The European Commission wants the European Union (EU) “prepared for the worst possible scenario” regarding the energy crisis, warning that this winter “will not be easy”, given the high prices and possible disruptions in the gas supply to Europe.
“We have worked tirelessly over the last few months to strengthen our security of supply through diversification, implementing a common storage policy and starting preventive gas and electricity demand reduction in a coordinated manner, but we must not be too complacent, because this is not going to be an easy winter”, says European Energy Commissioner, Kadri Simson in an interview with Lusa agency.
In the written interview with Kadri Simson's, the official argues that, “with the new instruments, the EU is certainly in a much better place than it was until a few months ago”.
“I encourage Member States to continue their efforts to save and store as much gas as possible”, he stresses.

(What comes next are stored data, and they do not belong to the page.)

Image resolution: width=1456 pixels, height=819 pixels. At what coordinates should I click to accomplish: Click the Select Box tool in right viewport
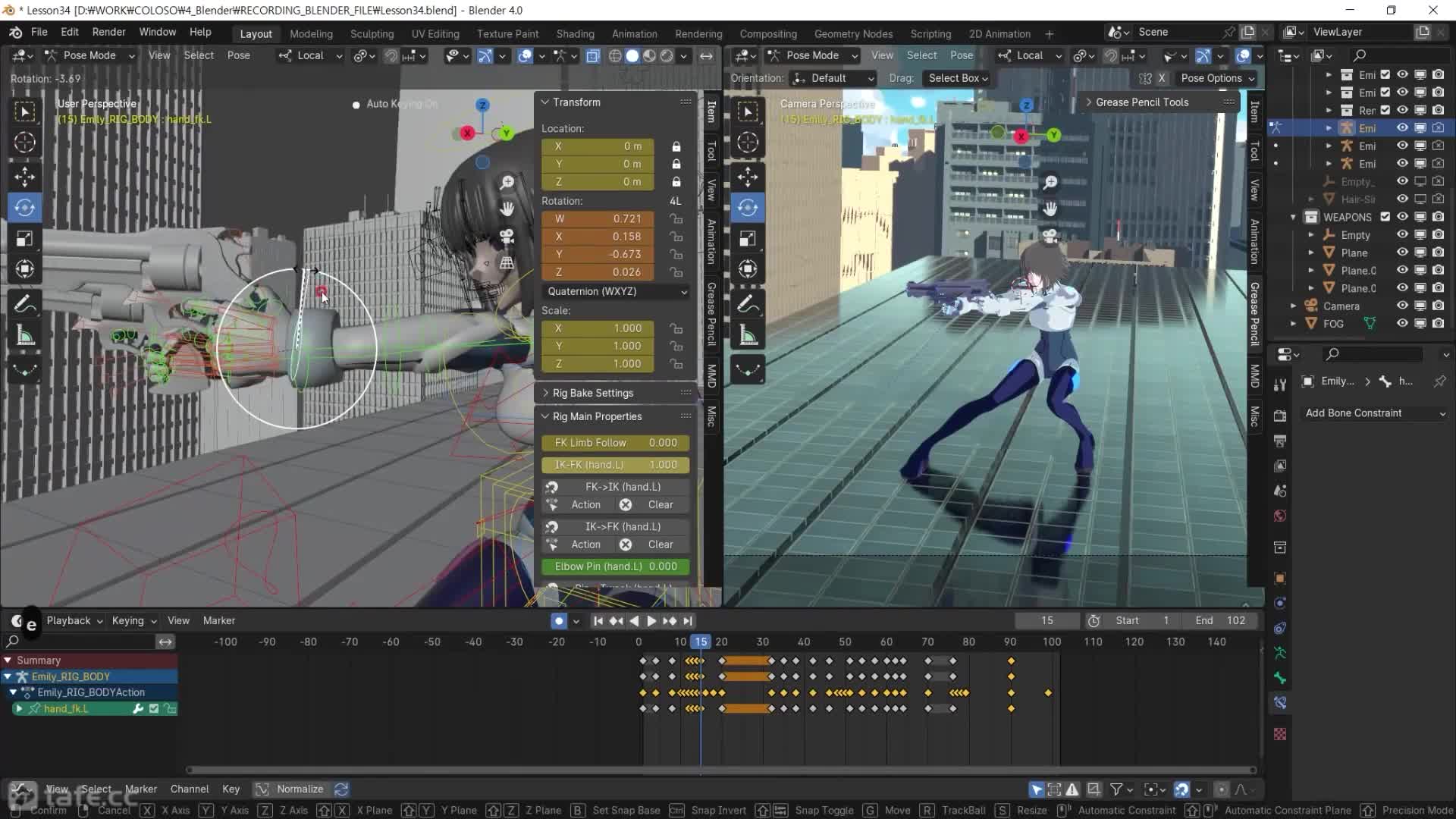[x=748, y=112]
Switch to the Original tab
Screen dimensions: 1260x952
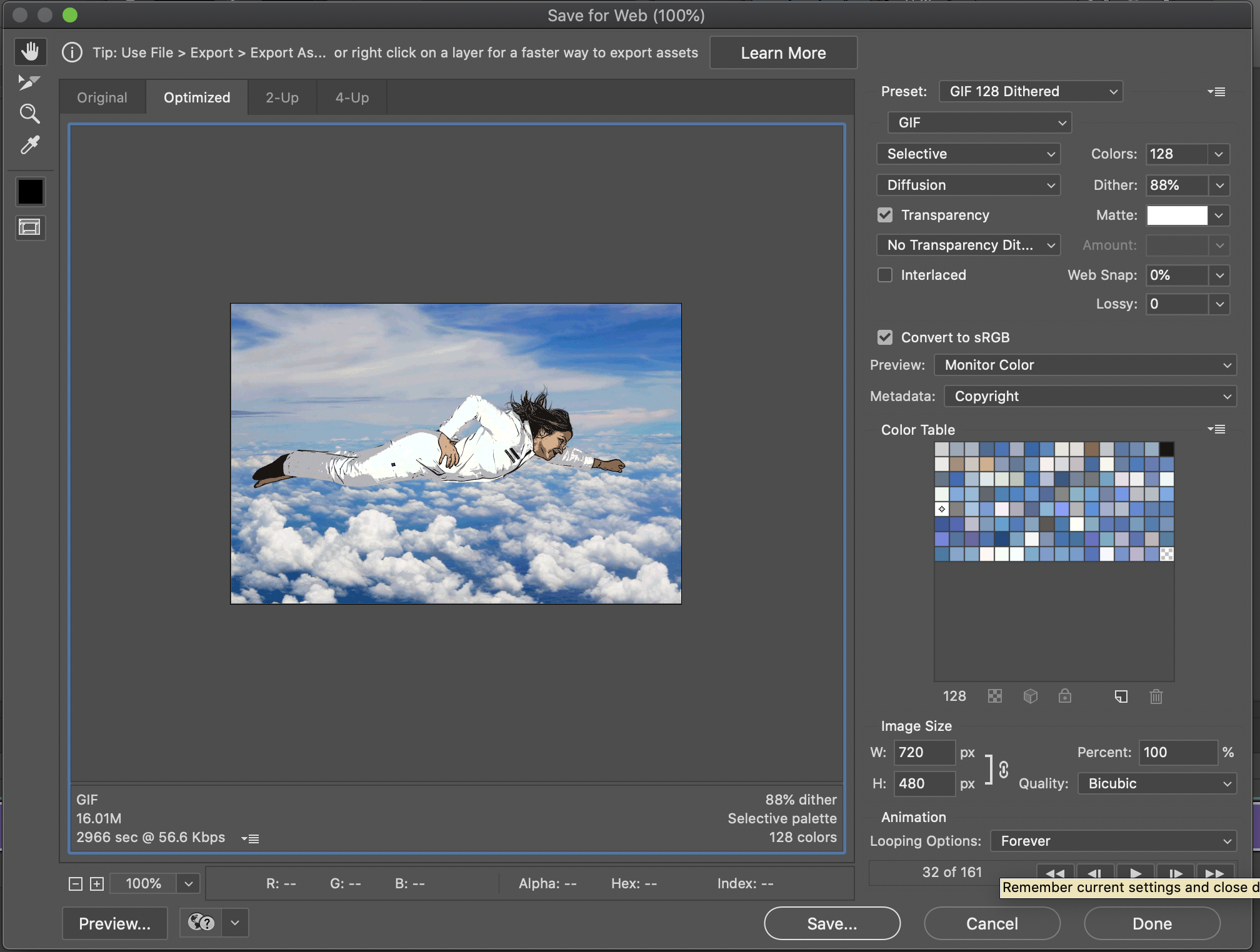pos(102,97)
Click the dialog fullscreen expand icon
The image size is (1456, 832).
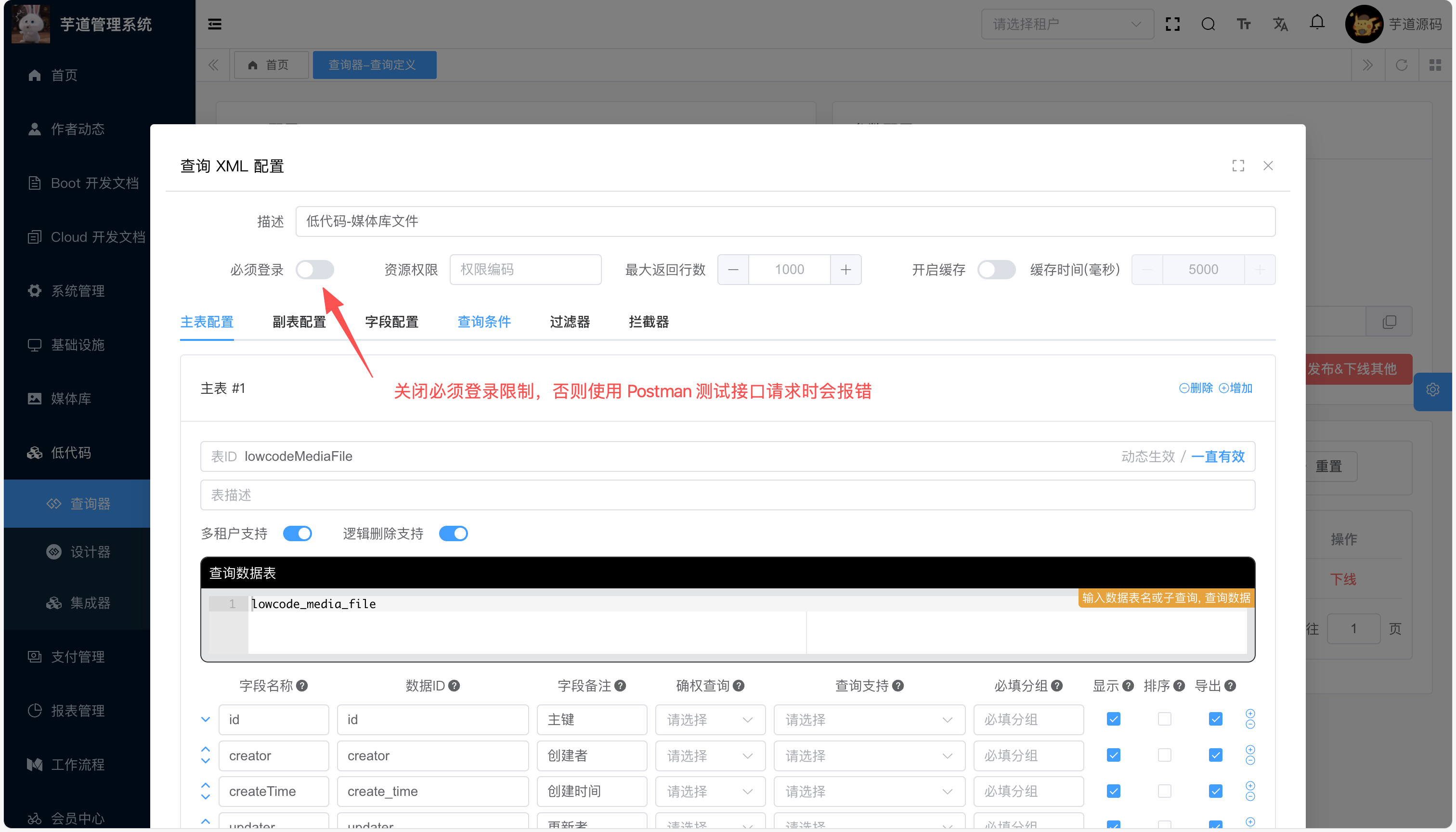(1238, 166)
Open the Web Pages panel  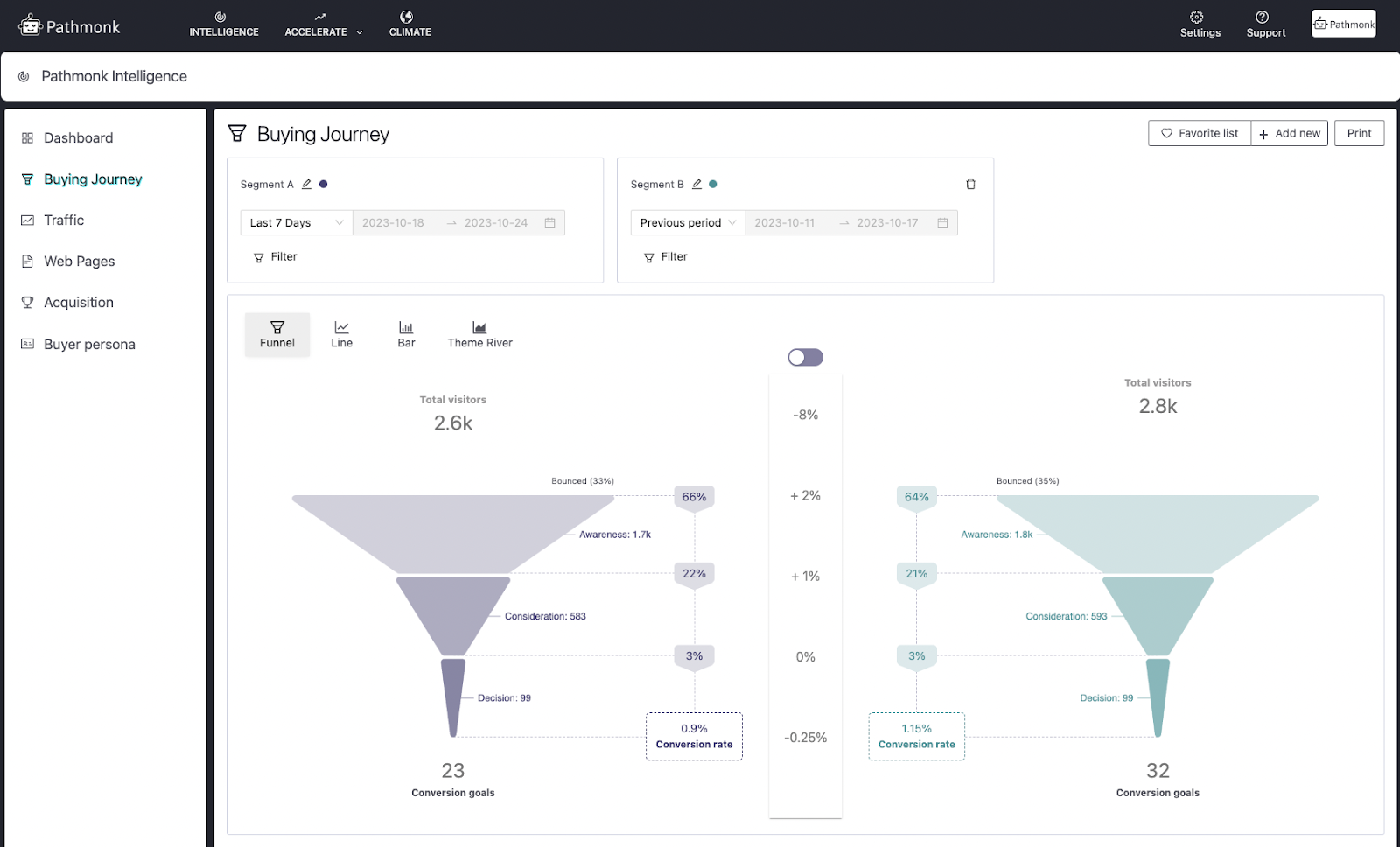point(79,261)
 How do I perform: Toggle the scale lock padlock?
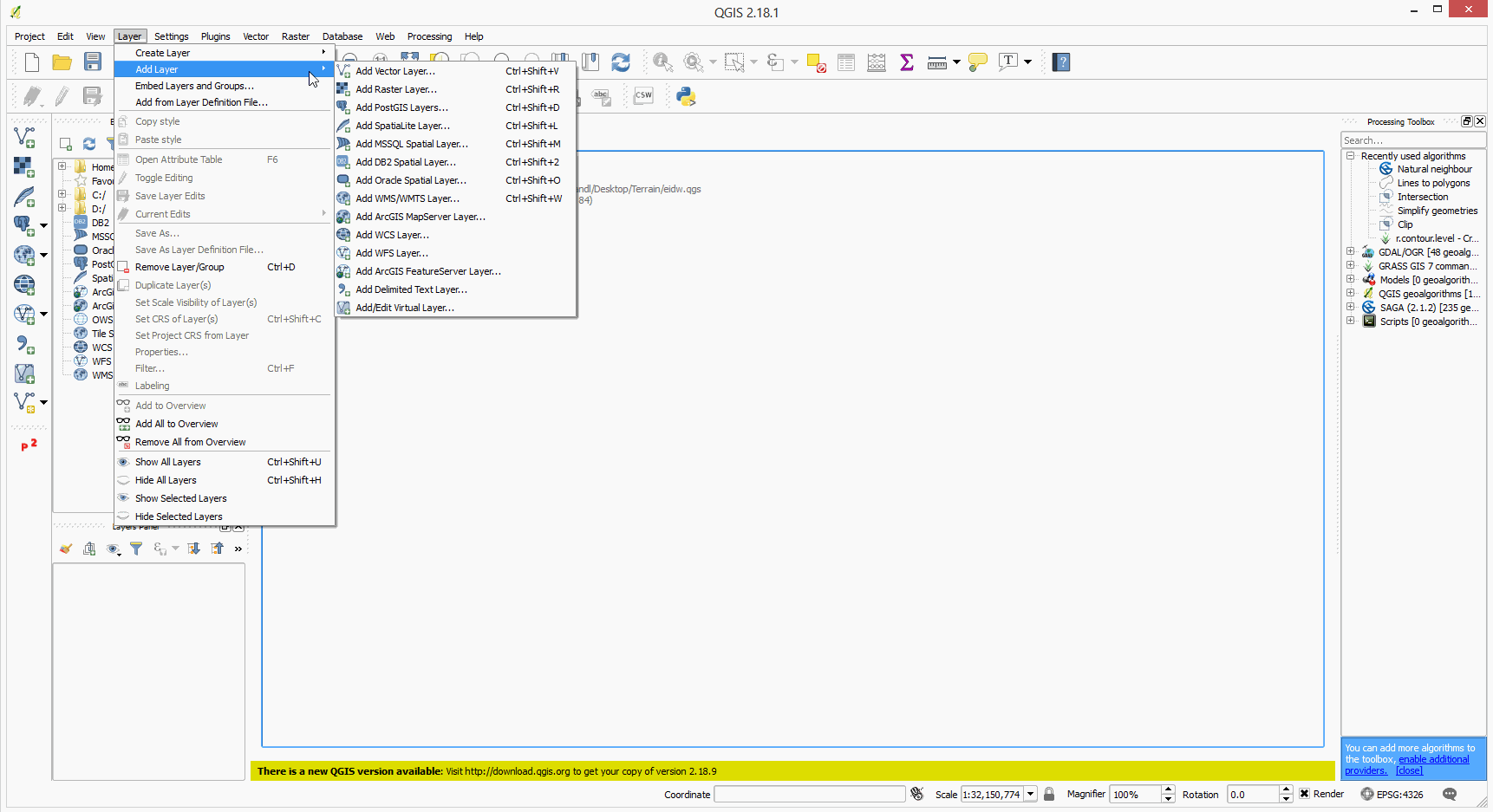[1049, 794]
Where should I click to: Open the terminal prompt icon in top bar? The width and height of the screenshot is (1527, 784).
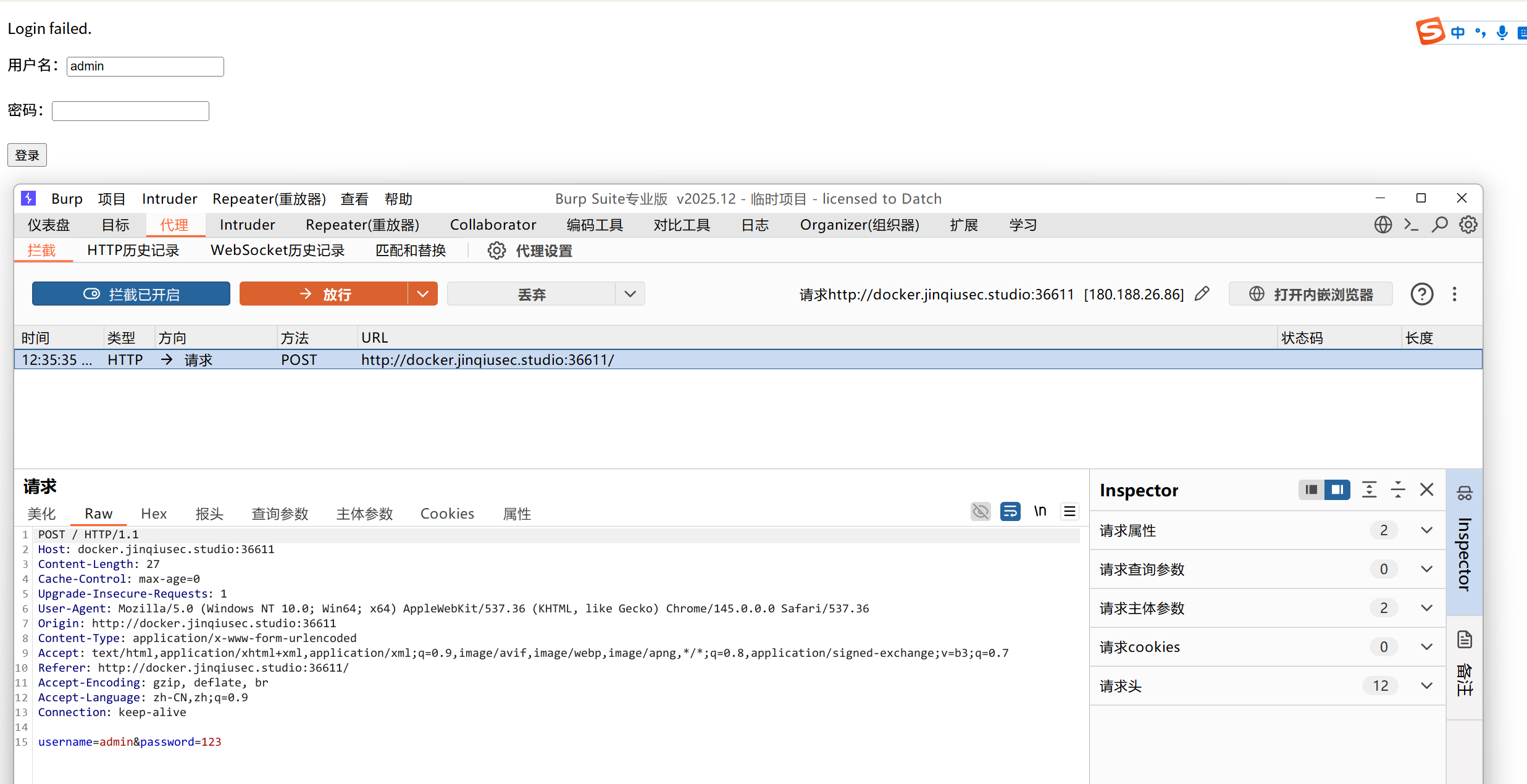(x=1412, y=225)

Today, the day he announces new measures for the EU to face high energy prices and possible gas supply disruptions, Kadri Simson tells Lusa that all the packages already proposed contain “instruments to precisely avoid chaos and minimize risks” faced with a cut in Russian supplies.
“We are also intensifying our work on pricing. Member States have just agreed on an emergency intervention in the electricity market and we will soon come forward with other proposals to continue to improve our preparedness, always bearing in mind that we must be prepared for the worst possible scenario”.
Geopolitical tensions over the war in Ukraine have affected the European energy market since the EU depends on Russian fossil fuels, such as gas, and fears supply cuts this winter.
In recent months, Brussels has already come forward with measures such as guidelines for countries to support citizens due to the impact of high energy prices, minimum obligations of 80% gas storage in the EU, targets for a 15% reduction in gas consumption and 10% of electricity, temporary ceilings of 180 euros per megawatt-hour for electricity produced from sources such as renewables and nuclear, taxation of 33% on extraordinary profits of oil, gas, coal and refineries, and the possibility to declare emergency in the face of Russian gas cut.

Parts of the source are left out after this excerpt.